Start of Data supplied

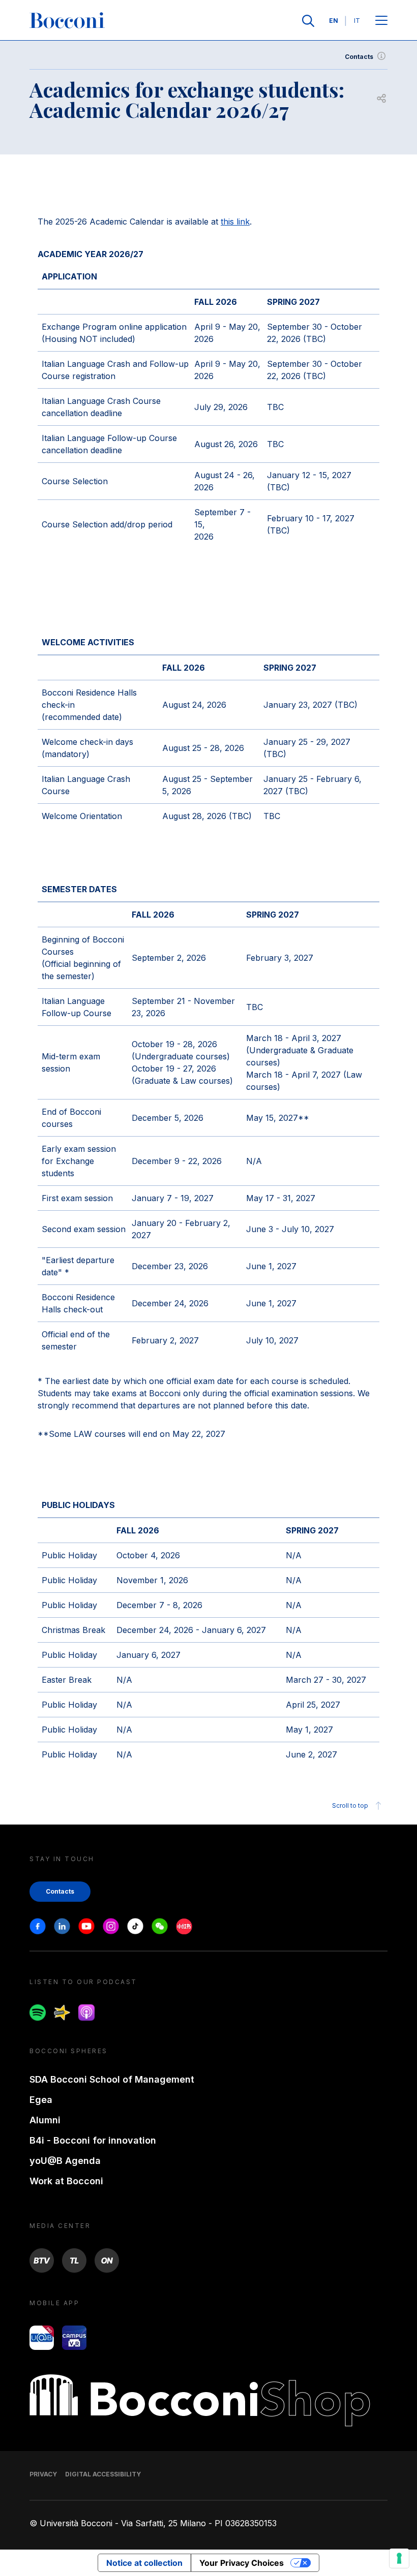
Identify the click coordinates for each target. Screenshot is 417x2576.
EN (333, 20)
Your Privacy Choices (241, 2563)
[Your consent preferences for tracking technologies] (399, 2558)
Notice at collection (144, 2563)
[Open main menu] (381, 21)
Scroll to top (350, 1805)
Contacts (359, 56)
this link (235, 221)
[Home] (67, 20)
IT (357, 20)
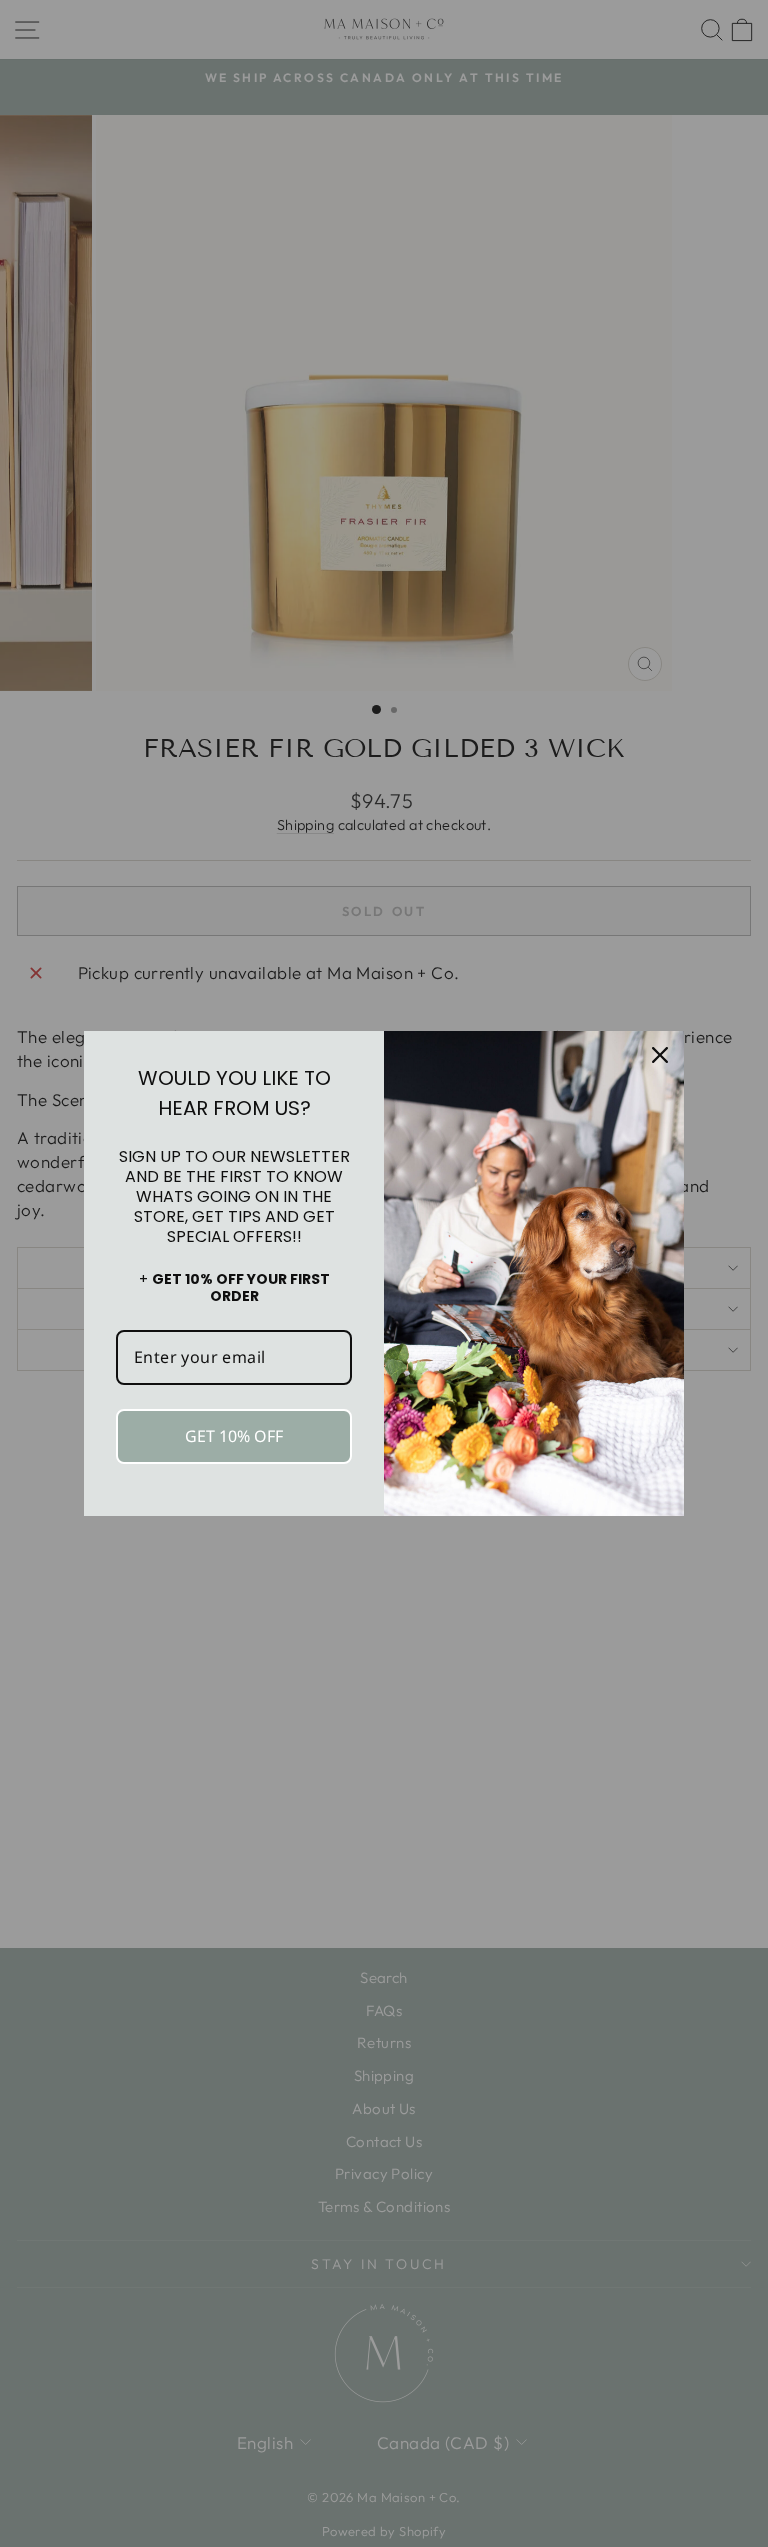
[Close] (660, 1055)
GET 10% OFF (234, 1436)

End of Data supplied

Without including any picture, reproduce all of the material exactly.

Identify the click coordinates for each target. Screenshot is 417x2576.
EN (333, 20)
Your Privacy Choices (241, 2563)
[Your consent preferences for tracking technologies] (399, 2558)
Notice at collection (144, 2563)
[Open main menu] (381, 21)
Scroll to top (350, 1805)
Contacts (359, 56)
this link (235, 221)
[Home] (67, 20)
IT (357, 20)
[Close] (660, 1055)
GET 10% OFF (234, 1436)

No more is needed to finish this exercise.